For an older child it means making decisions about issues like part-time employment, driving, buying a car, dropping out of school, and college education. As your child gets older, consider having a joint discussion on these issues with your child. Of course, the child should never be responsible for any final decision.    

Some additional decision-making areas to consider in your parenting plan include: 

  • Transportation – How do the gets get between homes? Where is the exchange point? What are the details of transportation between the two homes? Who is driving? What time? If you use the school as the exchange point, what happens when school is not in session?      
  • Relocation – Under what circumstances will the custodial parent be able to move away with the child? (If you do not decide this now, you will have to follow the procedures of Fla. Statute 61.13001.)   
  • Education – Who will attend school conferences and how will parents receive notice?

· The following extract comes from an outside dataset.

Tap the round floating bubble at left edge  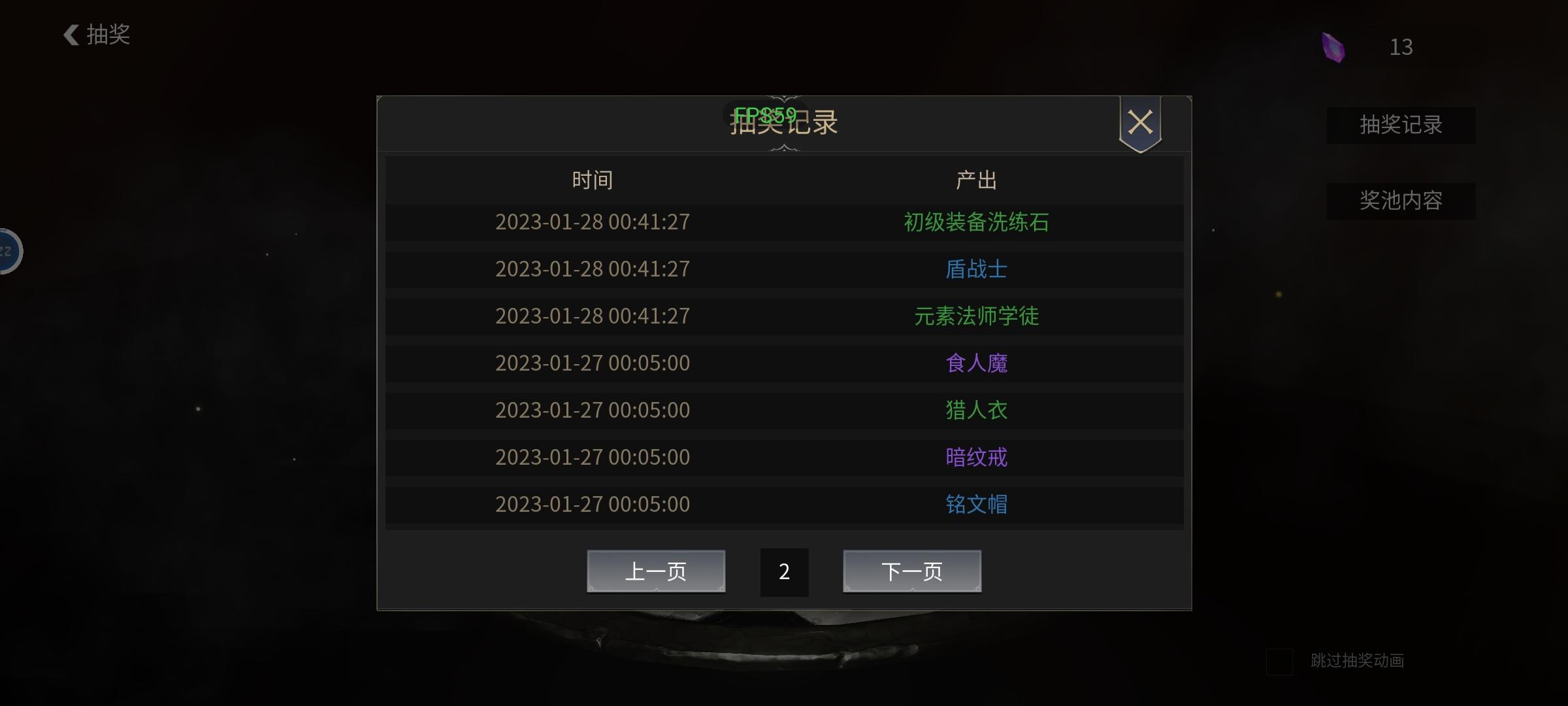coord(9,251)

How will each parent receive other school information? How will extra school or tutoring fees be divided? Will private school tuition be paid and for how long? Although not required, do you both agree to cover college costs for your child? If so, what is included in “college costs?”   
  • Religious Affiliation and Training – Is there agreement to raise the children in a specific faith? How will the costs associated with religious affiliation and education be paid? What is the transportation plan? Are you both agreeing that the child will attend certain religious events or education, regardless of whose parenting time is used? Will these decisions be delegated to the parent who feels this area is more important? If so, will that affect the cost sharing in any way?
  • Emergencies – What is the time frame for notifying the other parent? What authority does the parent who has the child have to consent to treatment?
  • Make-up Time – If one of you is unable to exercise time sharing with the children, under what circumstances will there be make-up time?
  • Recreational Activities & Vacations – How will the costs associated with activities be paid? What is the transportation plan? Are you both agreeing that the child will attend certain activities, regardless of whose parenting time is used? Will these decisions be delegated to the parent who feels this area is more important? If so, will that affect the cost sharing in any way? When will vacation plan be made? Will the children have passports? Which of you will hold the passports? How and when will the other parent get the passports if needed for vacation?

Parents may want to divide up the areas, each taking responsibility for certain ones. Some parents prefer to meet and discuss all issues together and reach a joint decision. Others may allow one parent to make the decisions and inform the other parent.

There are no set rules for shared decision making, but the new law requires a description of how the parents will share the daily tasks of child upbringing and time sharing with each parent. It must also describe who is responsible for health care, school matters and activities and what communication methods the parents will use to contact the children.

Parents’ post-divorce decision making process is often the same type of process they had during the marriage. When developing a parenting plan, consider how the decisions have been made in the past and what changes may be needed to that process now that the parents will live apart. Starting October 1, 2008, you must describe the decision making process your family will use in your Florida parenting plan.